**ABOUT THIS TASK**
For the data that follows, print the line with "Where should I", the line with "Task: Search for ラブサイケデリコ 代表曲", and all lines between them, exactly as they stand. Omit pictures and add nothing.

**RECORDS FOR THIS EXERCISE**
────────────────────

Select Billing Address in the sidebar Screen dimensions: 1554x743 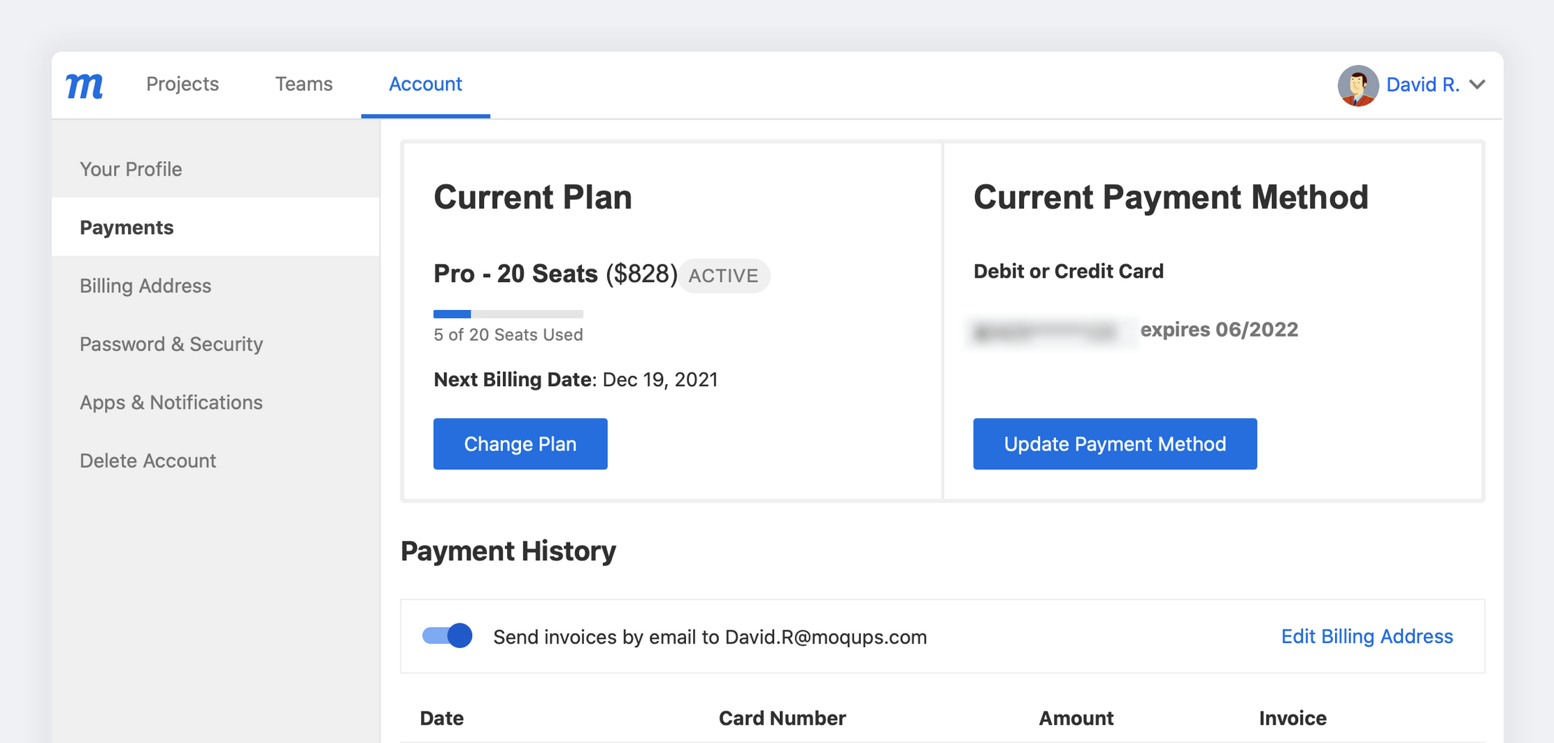(145, 285)
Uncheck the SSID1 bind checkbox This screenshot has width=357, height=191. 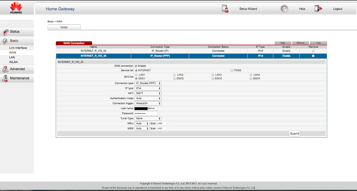pyautogui.click(x=136, y=78)
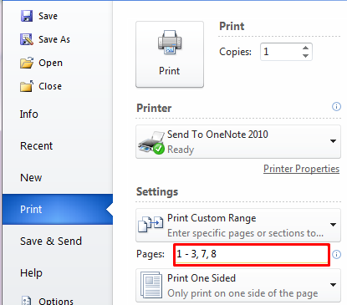Viewport: 347px width, 305px height.
Task: Click inside the Pages input field
Action: pos(252,255)
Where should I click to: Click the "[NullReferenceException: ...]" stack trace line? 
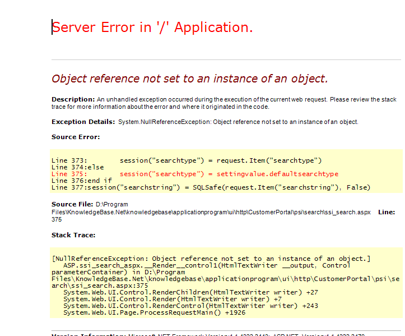pyautogui.click(x=211, y=259)
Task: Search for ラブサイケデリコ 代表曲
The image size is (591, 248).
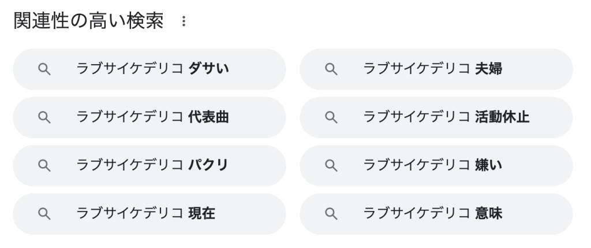Action: point(152,117)
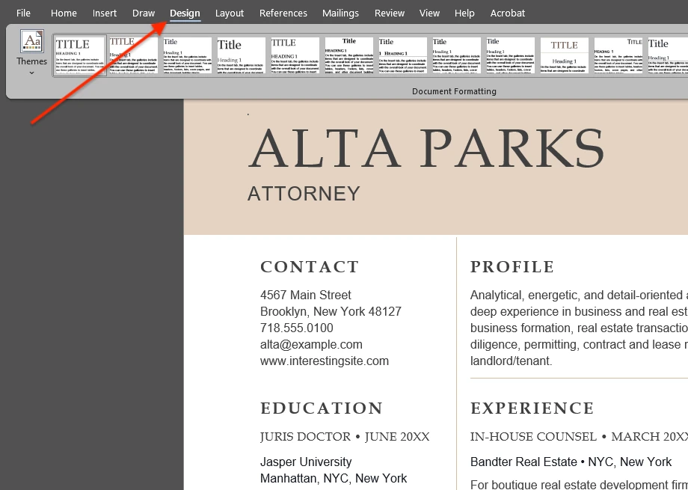Viewport: 688px width, 490px height.
Task: Switch to the View tab
Action: (429, 13)
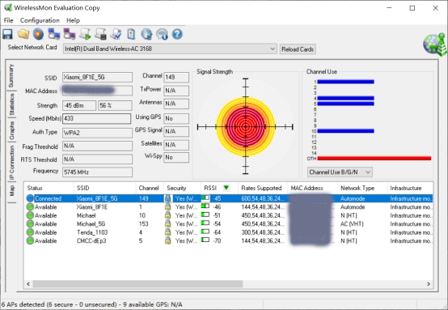Click the orange target toolbar icon
The height and width of the screenshot is (310, 448).
coord(38,34)
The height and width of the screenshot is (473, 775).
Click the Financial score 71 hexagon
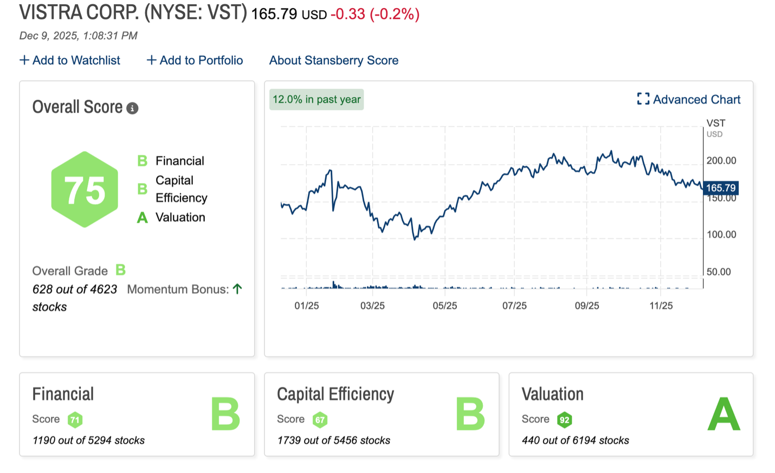pyautogui.click(x=75, y=419)
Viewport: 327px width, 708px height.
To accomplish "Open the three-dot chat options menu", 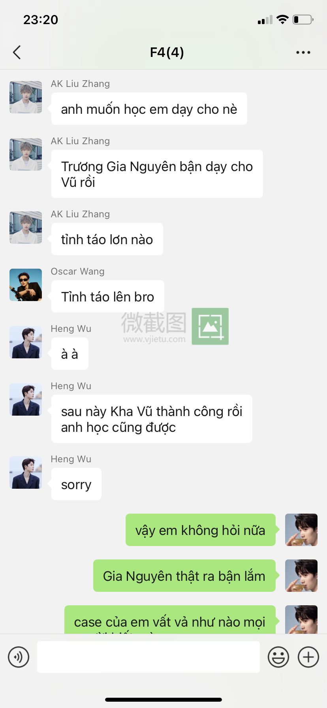I will tap(303, 52).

────────────────────

**RESPONSE AREA**
Where should I click to: Click the "[NullReferenceException: ...]" stack trace line? 
pyautogui.click(x=211, y=259)
Task: Search for ラブサイケデリコ 代表曲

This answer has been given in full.